Urban archaeology is a sub discipline of archaeology specialising in the material past of towns and cities where long-term human habitation has often left a rich record of the past.

Humans produce waste: Large concentrations of humans produce large concentrations of waste. Kitchen waste, broken objects, and similar material all need to be disposed of. Small numbers of people can dispose of their waste locally without encouraging vermin or endangering their health. Once people began to live together in large numbers, around five thousand years ago, such methods began to become impractical. Material would be brought into these new settlements but would rarely be taken out again.

Up until the nineteenth century when organised rubbish disposal became widespread in urban areas people invariably threw their waste from their windows or buried it in their gardens. If their houses fell down, a common enough occurrence when planning laws were non-existent, owners would pick out what they could reuse, stamp down the remains and rebuild on the old site.

The effect of this is that even a moderately sized settlement of any antiquity is built on top of a heap of refuse and demolished buildings and is therefore raised up from its original height on a plateau of archaeology. This is most apparent in the tel sites of the Near East where towns that have been occupied for thousands of years are raised up many metres above the surrounding landscape.

In walled towns such as those in medieval Europe the effect of the encircling defences was to hold in the waste so that it could not slip outwards, magnifying the effect.

Archaeological excavation within historic cities therefore often produces a thick stratigraphy dating back to the original foundation and telling the story of its history.

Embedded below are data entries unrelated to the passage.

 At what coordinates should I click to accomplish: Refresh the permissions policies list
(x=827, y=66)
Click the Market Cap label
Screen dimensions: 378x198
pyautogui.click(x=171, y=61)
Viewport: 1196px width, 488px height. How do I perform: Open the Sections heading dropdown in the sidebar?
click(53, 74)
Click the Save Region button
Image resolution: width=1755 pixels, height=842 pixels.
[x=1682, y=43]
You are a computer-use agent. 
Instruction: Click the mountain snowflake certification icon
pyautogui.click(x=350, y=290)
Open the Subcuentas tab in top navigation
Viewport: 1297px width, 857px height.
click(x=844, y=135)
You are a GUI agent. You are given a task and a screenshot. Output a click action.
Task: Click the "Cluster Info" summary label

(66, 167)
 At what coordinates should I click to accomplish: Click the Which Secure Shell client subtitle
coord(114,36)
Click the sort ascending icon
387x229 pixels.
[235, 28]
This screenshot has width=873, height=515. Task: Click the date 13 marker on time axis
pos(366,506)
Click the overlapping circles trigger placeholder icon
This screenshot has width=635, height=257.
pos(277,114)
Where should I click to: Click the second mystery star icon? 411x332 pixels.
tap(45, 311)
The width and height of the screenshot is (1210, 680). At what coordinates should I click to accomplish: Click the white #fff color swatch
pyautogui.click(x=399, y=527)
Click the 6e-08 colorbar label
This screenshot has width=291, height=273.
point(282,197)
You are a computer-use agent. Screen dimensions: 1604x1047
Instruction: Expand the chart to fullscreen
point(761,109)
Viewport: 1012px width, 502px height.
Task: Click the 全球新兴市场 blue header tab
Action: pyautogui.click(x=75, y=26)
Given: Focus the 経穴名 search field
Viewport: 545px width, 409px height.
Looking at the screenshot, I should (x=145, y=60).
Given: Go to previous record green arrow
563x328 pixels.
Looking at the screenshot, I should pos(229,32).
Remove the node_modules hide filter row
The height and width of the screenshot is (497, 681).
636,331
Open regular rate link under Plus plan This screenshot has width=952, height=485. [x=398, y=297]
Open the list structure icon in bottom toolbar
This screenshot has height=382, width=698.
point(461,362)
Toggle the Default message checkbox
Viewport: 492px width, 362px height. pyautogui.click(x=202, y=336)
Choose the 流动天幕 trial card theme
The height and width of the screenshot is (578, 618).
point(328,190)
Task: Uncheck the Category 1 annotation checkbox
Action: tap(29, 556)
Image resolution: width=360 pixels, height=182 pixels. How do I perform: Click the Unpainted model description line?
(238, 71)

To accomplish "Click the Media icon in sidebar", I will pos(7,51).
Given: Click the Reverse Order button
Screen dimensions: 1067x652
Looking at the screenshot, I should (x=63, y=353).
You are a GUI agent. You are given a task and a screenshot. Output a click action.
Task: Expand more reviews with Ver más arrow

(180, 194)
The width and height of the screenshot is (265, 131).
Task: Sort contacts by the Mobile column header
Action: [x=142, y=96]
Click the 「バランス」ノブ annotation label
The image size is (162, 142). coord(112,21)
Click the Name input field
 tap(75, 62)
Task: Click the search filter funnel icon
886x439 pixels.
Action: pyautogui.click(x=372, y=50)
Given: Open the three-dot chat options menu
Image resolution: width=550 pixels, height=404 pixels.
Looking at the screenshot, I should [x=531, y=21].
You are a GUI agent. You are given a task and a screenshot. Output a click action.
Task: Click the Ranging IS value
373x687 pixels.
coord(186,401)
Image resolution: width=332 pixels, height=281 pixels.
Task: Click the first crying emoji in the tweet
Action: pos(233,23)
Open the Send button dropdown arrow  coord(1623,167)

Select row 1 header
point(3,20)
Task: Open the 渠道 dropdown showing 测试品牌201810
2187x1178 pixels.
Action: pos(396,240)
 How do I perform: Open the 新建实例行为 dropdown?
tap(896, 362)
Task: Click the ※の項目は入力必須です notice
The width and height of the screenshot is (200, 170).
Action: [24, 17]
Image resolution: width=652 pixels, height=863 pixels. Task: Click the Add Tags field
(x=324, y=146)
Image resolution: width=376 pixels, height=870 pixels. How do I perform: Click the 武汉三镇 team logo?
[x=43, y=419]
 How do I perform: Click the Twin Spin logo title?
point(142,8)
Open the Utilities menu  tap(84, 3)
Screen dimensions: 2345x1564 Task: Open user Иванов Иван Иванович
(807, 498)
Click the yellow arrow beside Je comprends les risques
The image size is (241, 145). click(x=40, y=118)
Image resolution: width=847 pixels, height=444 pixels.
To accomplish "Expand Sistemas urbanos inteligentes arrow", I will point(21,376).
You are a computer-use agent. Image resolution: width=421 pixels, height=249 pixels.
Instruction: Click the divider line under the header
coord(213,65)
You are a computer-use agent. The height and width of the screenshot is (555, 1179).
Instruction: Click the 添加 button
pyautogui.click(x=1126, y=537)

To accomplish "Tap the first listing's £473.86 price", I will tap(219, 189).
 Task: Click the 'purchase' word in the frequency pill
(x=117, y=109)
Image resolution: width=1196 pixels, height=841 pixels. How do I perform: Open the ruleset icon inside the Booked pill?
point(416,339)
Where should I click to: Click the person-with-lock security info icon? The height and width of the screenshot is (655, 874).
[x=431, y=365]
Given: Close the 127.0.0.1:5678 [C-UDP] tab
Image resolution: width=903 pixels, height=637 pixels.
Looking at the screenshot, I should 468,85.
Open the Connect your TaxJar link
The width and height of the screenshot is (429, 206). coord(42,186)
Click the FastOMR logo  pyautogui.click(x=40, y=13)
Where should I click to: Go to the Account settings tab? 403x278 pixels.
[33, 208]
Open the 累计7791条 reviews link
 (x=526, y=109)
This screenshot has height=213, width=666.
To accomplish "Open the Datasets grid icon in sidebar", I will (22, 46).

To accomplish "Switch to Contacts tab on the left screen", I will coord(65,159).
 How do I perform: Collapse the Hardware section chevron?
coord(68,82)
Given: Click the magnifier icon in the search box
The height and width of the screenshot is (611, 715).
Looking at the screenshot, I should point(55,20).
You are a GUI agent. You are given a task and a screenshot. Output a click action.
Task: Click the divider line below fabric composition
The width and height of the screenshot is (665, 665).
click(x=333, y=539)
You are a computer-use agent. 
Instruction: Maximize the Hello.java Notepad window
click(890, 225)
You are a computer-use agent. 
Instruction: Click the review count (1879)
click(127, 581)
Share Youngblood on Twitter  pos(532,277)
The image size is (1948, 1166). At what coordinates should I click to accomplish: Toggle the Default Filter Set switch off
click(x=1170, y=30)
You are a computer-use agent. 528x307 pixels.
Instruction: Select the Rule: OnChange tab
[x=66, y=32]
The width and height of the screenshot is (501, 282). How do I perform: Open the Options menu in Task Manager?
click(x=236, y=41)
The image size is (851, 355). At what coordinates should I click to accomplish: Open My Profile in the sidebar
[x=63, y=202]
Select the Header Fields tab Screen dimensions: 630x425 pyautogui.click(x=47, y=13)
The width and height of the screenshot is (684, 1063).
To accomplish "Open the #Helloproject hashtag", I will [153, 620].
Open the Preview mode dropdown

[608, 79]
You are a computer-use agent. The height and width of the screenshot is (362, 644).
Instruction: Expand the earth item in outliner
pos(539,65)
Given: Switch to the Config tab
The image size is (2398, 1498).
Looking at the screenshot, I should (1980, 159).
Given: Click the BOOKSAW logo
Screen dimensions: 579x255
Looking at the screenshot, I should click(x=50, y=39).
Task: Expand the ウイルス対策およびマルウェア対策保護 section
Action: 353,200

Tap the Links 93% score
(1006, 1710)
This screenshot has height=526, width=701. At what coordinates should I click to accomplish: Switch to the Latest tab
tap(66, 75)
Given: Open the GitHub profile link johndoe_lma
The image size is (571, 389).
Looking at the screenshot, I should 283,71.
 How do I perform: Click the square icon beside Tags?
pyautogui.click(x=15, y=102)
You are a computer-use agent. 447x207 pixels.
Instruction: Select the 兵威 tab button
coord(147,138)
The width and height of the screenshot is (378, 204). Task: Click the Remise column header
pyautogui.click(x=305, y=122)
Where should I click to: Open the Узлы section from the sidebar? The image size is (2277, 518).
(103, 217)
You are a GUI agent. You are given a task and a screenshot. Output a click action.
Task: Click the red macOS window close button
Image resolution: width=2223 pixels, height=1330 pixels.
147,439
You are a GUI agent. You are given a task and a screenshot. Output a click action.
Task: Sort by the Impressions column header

The City of London serves as an example, for urban excavations have been performed there since the late 1900s. These excavations, performed in populated areas of the city, revealed historical evidence of events unforeseen previously by historians. London sits on a tel, which preserves a layer of dark material, attributed to the burning of the city by Boudica in 60 AD. It was only by excavation of the urban areas that these revelations could be made, as the city has long since outgrown its borders after its rebuild, some years after the Boudican revolt.